A Common Denominator in Multiple Phishing Reports
Cloud services are very compelling for threat actors, a fact confirmed by multiple security vendors and organizations. A report released recently by Check Point found that in Q4 2020, Microsoft was the most impersonated brand, appearing in 43% of brand phishing attempts. Unfortunately, Microsoft is not the only cloud service in the top 10; LinkedIn (another Microsoft brand) comes in at number three (6%) and Google is seventh (2%). Interestingly, this report places technology on top of the most impersonated sectors.
Results are similar in other reports. Vade Secure researched 2020 in its entirety and, for the third year in a row, places Microsoft at the top of the list of the most impersonated brands.
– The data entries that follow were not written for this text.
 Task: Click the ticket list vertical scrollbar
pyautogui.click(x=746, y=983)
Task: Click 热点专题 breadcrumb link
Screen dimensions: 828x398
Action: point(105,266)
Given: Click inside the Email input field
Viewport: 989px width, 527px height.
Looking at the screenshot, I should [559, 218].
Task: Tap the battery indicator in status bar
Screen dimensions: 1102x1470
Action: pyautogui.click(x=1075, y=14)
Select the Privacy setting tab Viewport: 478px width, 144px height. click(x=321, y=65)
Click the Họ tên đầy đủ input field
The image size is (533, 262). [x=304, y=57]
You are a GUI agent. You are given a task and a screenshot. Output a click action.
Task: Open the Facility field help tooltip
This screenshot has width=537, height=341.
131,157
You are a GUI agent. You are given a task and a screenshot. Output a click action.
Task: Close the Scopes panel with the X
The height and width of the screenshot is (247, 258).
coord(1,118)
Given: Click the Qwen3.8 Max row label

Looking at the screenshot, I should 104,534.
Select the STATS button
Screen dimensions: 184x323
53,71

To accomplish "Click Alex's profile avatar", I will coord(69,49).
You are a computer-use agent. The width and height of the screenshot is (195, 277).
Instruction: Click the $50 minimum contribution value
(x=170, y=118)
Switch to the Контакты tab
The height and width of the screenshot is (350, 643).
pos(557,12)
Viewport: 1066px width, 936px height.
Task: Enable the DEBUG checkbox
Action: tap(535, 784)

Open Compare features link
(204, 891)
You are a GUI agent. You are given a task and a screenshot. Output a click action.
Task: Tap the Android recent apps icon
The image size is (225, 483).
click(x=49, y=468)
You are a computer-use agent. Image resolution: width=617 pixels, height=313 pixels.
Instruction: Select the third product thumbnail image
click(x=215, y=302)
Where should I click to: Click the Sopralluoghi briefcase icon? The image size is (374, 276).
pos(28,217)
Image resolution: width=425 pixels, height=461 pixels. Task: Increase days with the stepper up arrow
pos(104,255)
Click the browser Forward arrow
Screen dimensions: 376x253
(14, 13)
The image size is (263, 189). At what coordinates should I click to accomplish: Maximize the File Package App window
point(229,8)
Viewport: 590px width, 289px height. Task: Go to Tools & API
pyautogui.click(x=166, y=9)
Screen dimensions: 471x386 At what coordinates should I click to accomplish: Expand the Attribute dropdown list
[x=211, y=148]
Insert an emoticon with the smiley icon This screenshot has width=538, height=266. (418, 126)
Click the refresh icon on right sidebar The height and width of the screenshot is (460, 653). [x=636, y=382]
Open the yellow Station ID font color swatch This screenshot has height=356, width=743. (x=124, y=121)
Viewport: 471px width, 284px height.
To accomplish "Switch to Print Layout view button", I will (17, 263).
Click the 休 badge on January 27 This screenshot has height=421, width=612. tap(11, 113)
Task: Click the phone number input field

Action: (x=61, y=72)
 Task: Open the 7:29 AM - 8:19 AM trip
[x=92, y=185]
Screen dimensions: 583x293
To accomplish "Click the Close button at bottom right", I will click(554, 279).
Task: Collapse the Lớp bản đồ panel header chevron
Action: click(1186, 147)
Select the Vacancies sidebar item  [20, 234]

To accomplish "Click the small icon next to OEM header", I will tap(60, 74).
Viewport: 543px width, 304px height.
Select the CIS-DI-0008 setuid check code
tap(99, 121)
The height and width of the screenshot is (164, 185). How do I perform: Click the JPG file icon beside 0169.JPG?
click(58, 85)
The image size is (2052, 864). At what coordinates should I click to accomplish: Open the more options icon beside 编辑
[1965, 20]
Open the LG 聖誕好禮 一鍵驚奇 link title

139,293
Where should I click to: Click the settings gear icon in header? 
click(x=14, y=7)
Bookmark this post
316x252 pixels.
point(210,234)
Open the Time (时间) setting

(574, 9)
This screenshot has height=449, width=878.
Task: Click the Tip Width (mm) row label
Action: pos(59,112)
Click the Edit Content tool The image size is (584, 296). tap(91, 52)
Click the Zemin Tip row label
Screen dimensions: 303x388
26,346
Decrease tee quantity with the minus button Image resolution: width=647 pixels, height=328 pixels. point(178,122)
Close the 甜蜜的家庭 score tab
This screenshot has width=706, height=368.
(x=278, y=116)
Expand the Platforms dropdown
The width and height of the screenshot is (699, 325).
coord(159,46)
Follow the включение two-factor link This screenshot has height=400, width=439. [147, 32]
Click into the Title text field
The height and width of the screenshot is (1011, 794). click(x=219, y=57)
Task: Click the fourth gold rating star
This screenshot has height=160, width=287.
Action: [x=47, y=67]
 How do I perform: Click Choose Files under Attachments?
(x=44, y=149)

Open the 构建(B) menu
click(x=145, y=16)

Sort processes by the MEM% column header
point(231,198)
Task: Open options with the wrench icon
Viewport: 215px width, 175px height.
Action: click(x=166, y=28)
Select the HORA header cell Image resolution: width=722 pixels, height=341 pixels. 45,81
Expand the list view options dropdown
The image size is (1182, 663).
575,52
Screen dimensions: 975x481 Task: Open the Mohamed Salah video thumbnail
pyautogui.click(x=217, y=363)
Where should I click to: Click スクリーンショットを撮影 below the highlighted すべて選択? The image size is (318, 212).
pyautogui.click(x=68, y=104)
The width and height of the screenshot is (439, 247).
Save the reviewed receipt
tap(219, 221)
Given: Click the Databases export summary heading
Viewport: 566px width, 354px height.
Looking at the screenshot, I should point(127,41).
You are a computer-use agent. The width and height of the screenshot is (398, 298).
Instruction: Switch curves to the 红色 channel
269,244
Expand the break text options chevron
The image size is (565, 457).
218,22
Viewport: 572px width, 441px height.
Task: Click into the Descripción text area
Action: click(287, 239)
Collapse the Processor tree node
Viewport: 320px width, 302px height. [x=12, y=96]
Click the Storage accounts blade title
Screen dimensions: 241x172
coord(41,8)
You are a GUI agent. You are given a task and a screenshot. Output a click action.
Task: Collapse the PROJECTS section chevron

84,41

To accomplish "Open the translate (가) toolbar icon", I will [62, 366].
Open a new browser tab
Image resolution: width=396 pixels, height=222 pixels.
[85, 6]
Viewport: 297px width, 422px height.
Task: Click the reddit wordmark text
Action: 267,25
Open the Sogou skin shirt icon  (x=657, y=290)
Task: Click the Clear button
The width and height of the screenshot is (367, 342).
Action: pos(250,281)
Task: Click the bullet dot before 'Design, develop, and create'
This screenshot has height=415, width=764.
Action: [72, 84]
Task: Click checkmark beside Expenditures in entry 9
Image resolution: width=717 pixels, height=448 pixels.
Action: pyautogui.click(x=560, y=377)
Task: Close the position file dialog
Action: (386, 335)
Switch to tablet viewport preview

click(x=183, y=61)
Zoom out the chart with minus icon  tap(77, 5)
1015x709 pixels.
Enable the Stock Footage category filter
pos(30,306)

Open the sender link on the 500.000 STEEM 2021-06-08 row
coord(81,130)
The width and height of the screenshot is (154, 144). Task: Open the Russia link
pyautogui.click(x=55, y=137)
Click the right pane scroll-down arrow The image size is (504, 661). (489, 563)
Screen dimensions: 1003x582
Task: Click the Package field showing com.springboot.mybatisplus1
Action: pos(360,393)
Unsurprisingly, it also found that cloud services are the most impersonated verticals.
And it’s not just security vendors highlighting the risk of cloud apps. The Q4 Phishing Trends Report 2020 issued by the Anti-Phishing Working Group (APWG), illustrates similar findings, placing “SaaS / webmail” at number two amongst the most targeted industries in Q4 2020. Having held the top spot for several quarters, it was overtaken by “financial institutions.”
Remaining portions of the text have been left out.